ConclusionFor a diagnostic system to establish itself as scientifically useful, its categories should be able to ‘carve nature at its joints’. For a diagnostic system to establish itself as clinically useful it should show that use of diagnostic labels aids treatment decisions in a way that impacts on outcomes. As reviewed above there is little evidence to support either position. There is much evidence to suggest that instead, they can cause significant harm. The only evidence-based conclusion therefore is that formal psychiatric diagnostic systems like ICD and DSM should be abolished.
We can and should do better. We have all the evidence we need to work on re-organising our approaches locally, nationally, and internationally to develop services that use evidence-based paradigms and can reduce the amount of harm DSM/ICD has caused, at the same time as improving outcomes. Paradigms that draw on the existing evidence for what improves outcomes and that incorporates the views of those who matter most–service users–can easily be developed and implemented. The message from this research is that services can improve outcomes by concentrating on developing meaningful relationships with service users that fully include them in decision-making processes (Bracken et al., 2012) and that incorporate service user feedback to help with delivering flexible treatment models where there is regular testing of whether or not a particular intervention is improving outcomes for that service user (Duncan, 2012; Timimi, Tetley, Burgoine, & Walker, 2013). International service user-led movements, such as the ‘recovery’ movement, that focus on the inclusion of people in recovery from mental-health problems as collaborators in research, service development and treatment model development, provide good examples of how this evidence can be developed to change institutional culture (New Freedom Commission on Mental Health, 2003; Shepherd, Boardman, & Burns, 2008).
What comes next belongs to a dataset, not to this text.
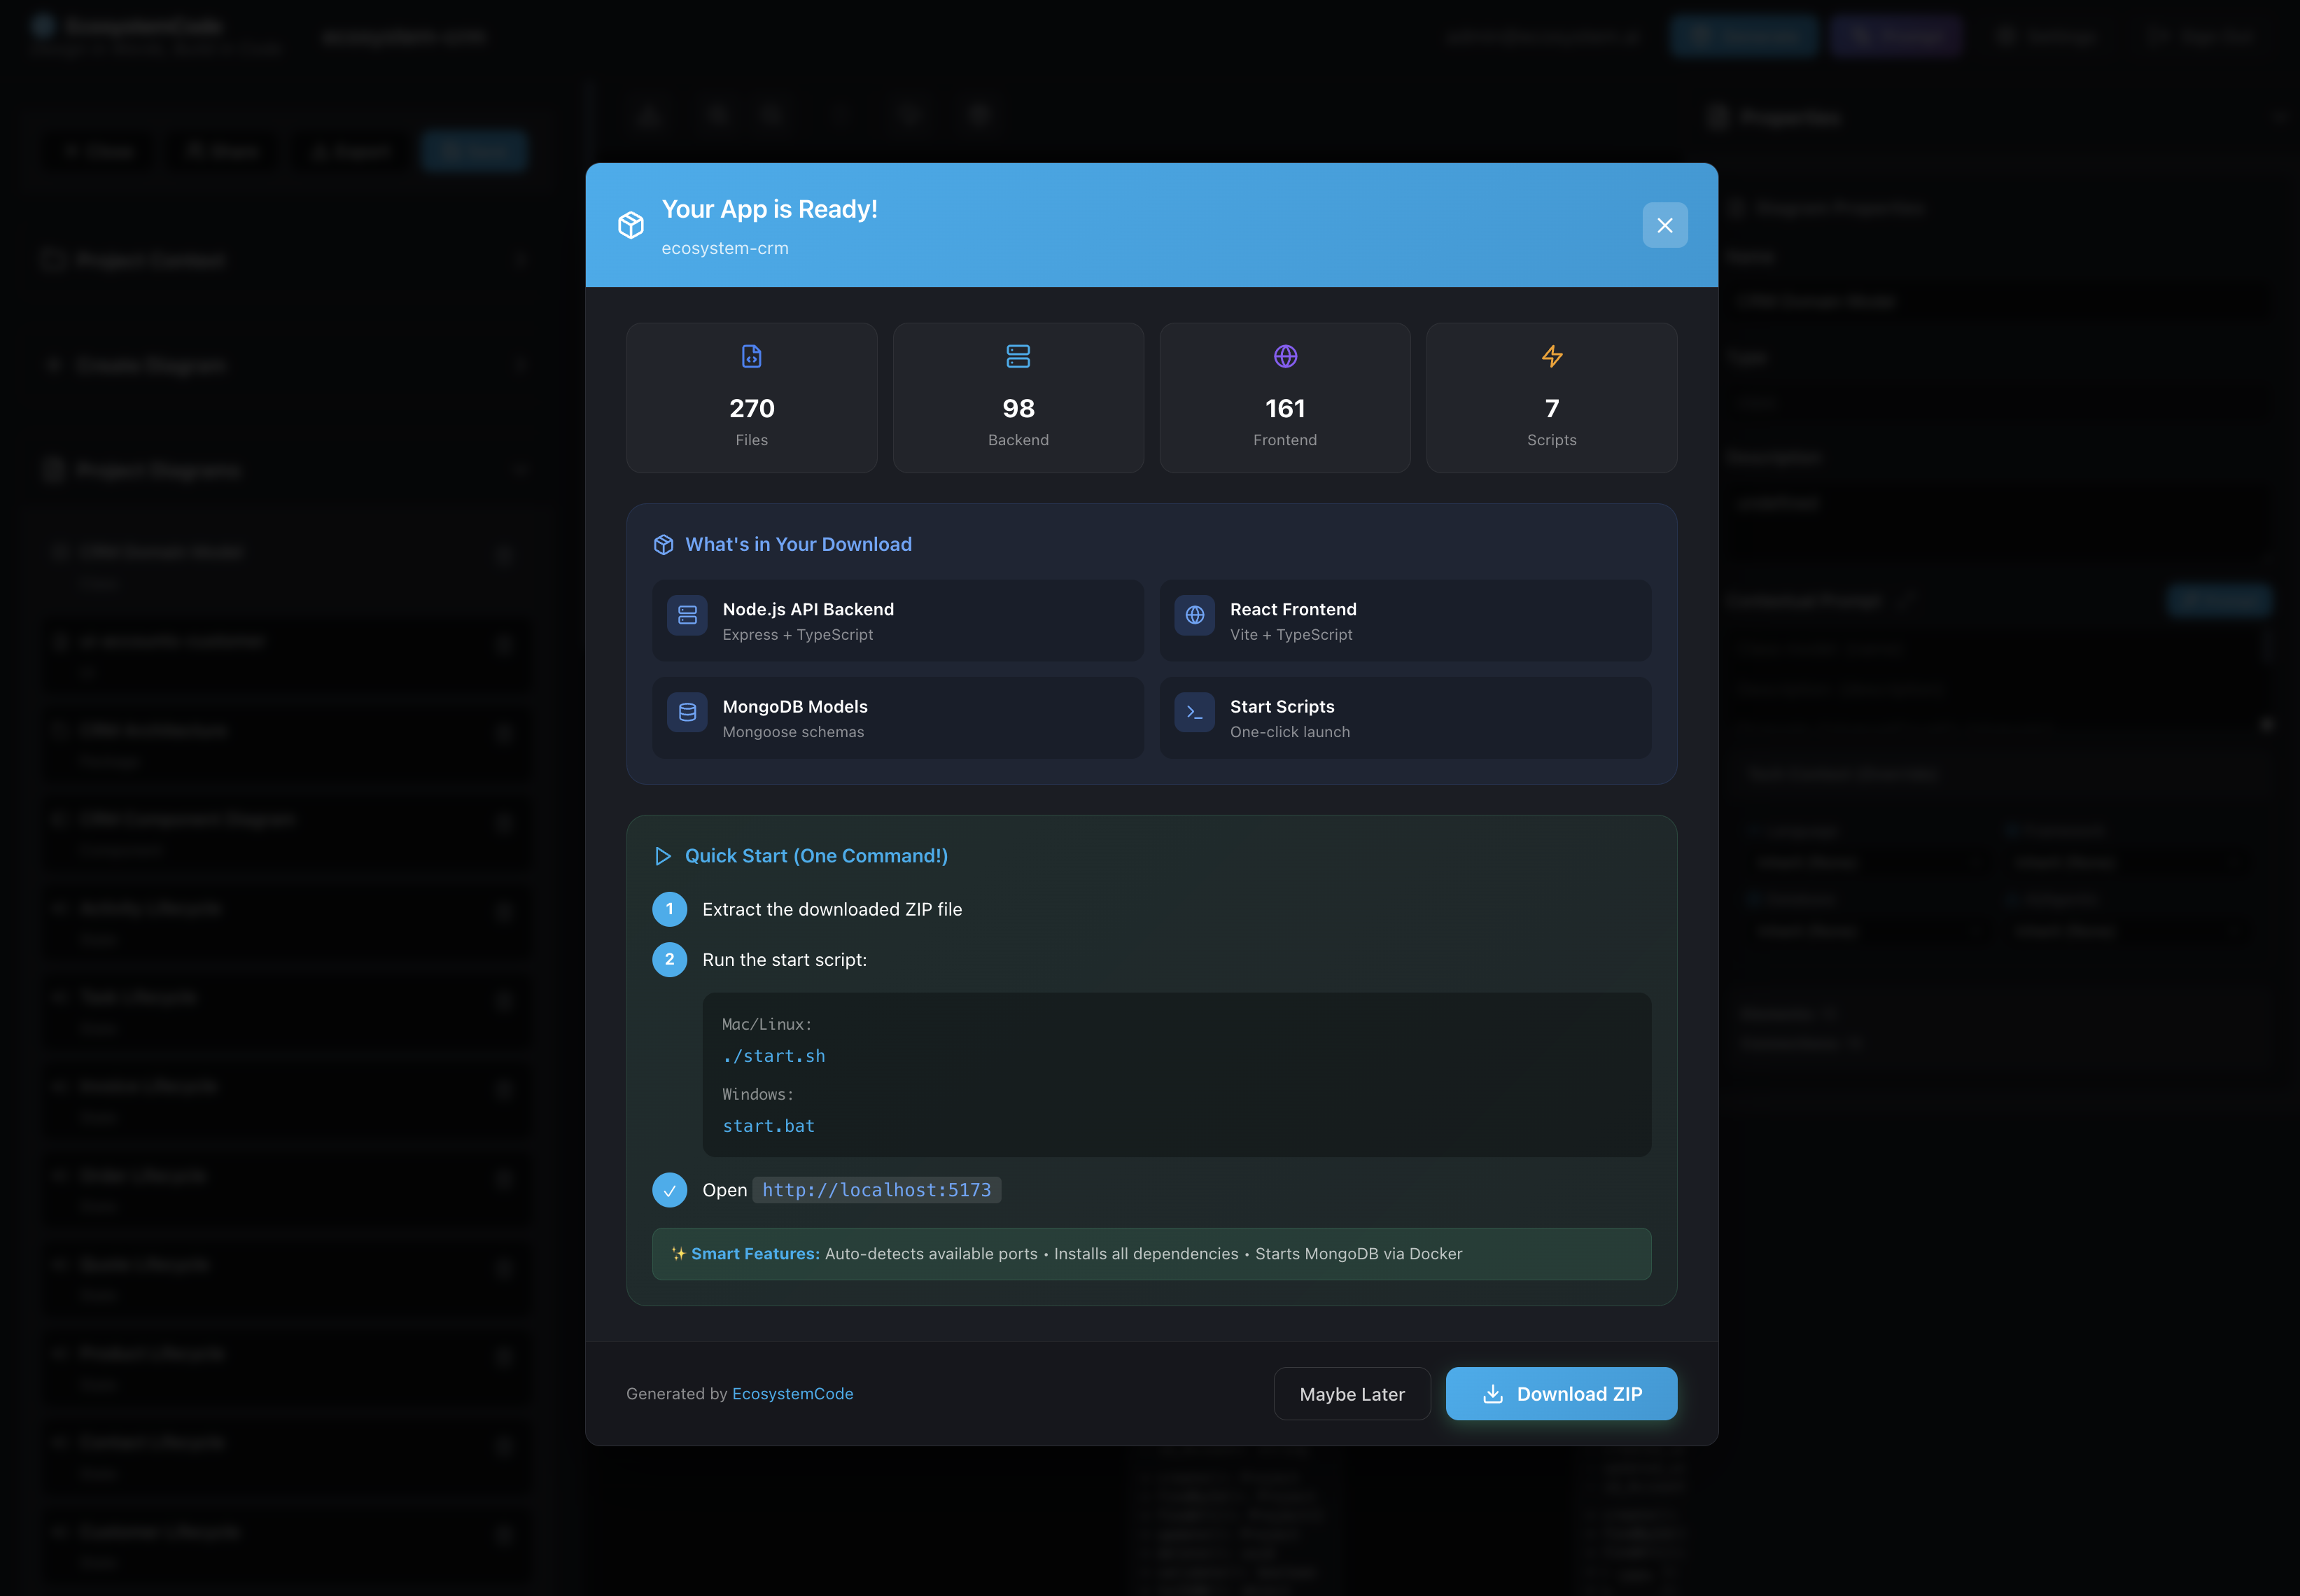
Task: Click the server icon beside Node.js API Backend
Action: pos(687,617)
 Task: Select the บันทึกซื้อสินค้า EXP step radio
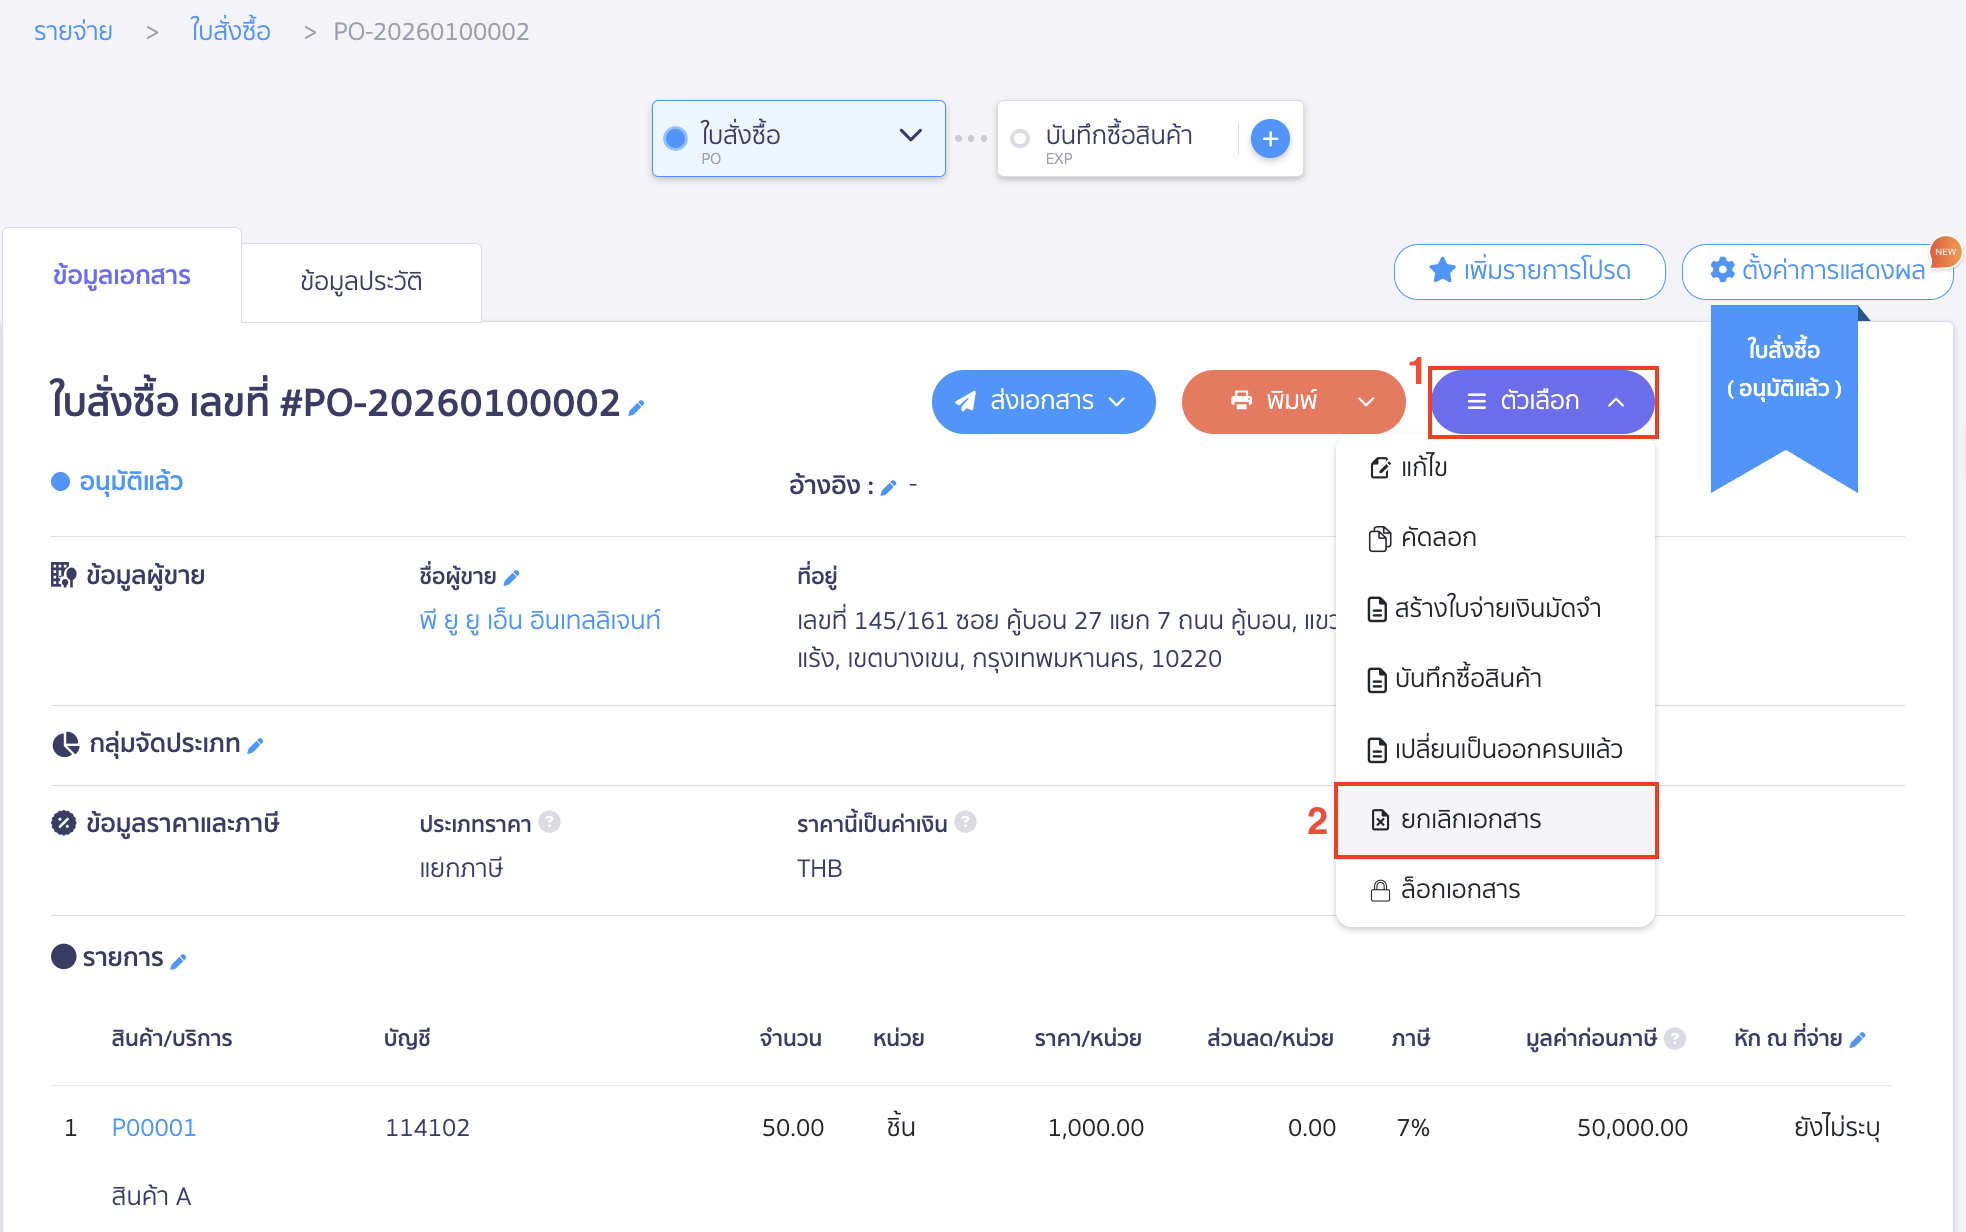(x=1020, y=139)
The real gift of psychiatry to medicine is an understanding of the person in their context leading to an integrated whole-person model of healthcare. Psychiatry has to sit at the confluence of a variety of disciplinary discourses (sociology, anthropology, psychology, philosophy, biology, politics etc.), and it is this broader understanding of the person and their wellbeing that psychiatry brings. By importing the diagnostic model from general medicine, we end up miss-selling and under-utilising the unique skills the profession of psychiatry brings to healthcare by the ‘dumbing down’ of what we do into simplistic, diagnosis-driven protocols that have more to do with successful consumer culture marketing than with science. Changing to more evidence-compatible paradigms is now long overdue.